[What this task involves]: Would you write out the entries below, every one of them, exactly?

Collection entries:
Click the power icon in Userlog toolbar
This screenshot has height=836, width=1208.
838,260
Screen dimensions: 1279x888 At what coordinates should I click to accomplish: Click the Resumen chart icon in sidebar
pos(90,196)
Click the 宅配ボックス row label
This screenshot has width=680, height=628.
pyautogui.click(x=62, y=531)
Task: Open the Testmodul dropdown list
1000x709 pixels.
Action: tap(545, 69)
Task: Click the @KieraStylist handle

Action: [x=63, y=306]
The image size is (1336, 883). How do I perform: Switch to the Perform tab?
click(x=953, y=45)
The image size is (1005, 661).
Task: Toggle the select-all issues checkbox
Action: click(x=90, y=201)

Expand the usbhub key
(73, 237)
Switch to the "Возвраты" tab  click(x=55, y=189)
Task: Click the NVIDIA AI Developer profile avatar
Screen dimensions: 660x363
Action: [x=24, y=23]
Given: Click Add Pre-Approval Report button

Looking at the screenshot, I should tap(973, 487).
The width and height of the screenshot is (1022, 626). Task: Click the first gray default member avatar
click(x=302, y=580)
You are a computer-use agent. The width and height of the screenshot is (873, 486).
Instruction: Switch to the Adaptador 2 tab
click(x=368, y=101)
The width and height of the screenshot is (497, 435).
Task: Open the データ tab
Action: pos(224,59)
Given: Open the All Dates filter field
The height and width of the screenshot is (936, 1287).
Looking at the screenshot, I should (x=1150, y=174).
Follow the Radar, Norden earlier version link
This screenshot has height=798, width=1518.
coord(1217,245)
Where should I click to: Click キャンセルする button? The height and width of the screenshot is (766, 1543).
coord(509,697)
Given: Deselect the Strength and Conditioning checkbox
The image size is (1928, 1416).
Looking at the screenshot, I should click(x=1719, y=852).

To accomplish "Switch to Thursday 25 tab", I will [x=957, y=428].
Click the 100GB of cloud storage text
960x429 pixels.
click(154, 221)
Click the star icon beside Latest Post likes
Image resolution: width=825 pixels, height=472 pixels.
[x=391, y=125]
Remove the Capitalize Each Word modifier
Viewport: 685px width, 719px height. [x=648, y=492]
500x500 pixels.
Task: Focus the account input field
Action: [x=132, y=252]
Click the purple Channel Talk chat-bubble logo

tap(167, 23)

[Reply to the task]:
Click the power icon in Userlog toolbar
This screenshot has height=836, width=1208.
838,260
Screen dimensions: 1279x888 At what coordinates should I click to accomplish: Click the Resumen chart icon in sidebar
pos(90,196)
Click the 宅配ボックス row label
This screenshot has width=680, height=628.
pyautogui.click(x=62, y=531)
Task: Open the Testmodul dropdown list
1000x709 pixels.
Action: tap(545, 69)
Task: Click the @KieraStylist handle

Action: [x=63, y=306]
The image size is (1336, 883). How do I perform: Switch to the Perform tab?
click(x=953, y=45)
The image size is (1005, 661).
Task: Toggle the select-all issues checkbox
Action: click(x=90, y=201)

Expand the usbhub key
(73, 237)
Switch to the "Возвраты" tab  click(x=55, y=189)
Task: Click the NVIDIA AI Developer profile avatar
Screen dimensions: 660x363
Action: [x=24, y=23]
Given: Click Add Pre-Approval Report button

Looking at the screenshot, I should tap(973, 487).
The width and height of the screenshot is (1022, 626). Task: Click the first gray default member avatar
click(x=302, y=580)
You are a computer-use agent. The width and height of the screenshot is (873, 486).
Instruction: Switch to the Adaptador 2 tab
click(x=368, y=101)
The width and height of the screenshot is (497, 435).
Task: Open the データ tab
Action: pos(224,59)
Given: Open the All Dates filter field
The height and width of the screenshot is (936, 1287).
Looking at the screenshot, I should (x=1150, y=174).
Follow the Radar, Norden earlier version link
This screenshot has height=798, width=1518.
coord(1217,245)
Where should I click to: Click キャンセルする button? The height and width of the screenshot is (766, 1543).
coord(509,697)
Given: Deselect the Strength and Conditioning checkbox
The image size is (1928, 1416).
Looking at the screenshot, I should click(x=1719, y=852).

To accomplish "Switch to Thursday 25 tab", I will [x=957, y=428].
Click the 100GB of cloud storage text
960x429 pixels.
click(154, 221)
Click the star icon beside Latest Post likes
Image resolution: width=825 pixels, height=472 pixels.
[x=391, y=125]
Remove the Capitalize Each Word modifier
Viewport: 685px width, 719px height. [x=648, y=492]
500x500 pixels.
Task: Focus the account input field
Action: [x=132, y=252]
Click the purple Channel Talk chat-bubble logo

tap(167, 23)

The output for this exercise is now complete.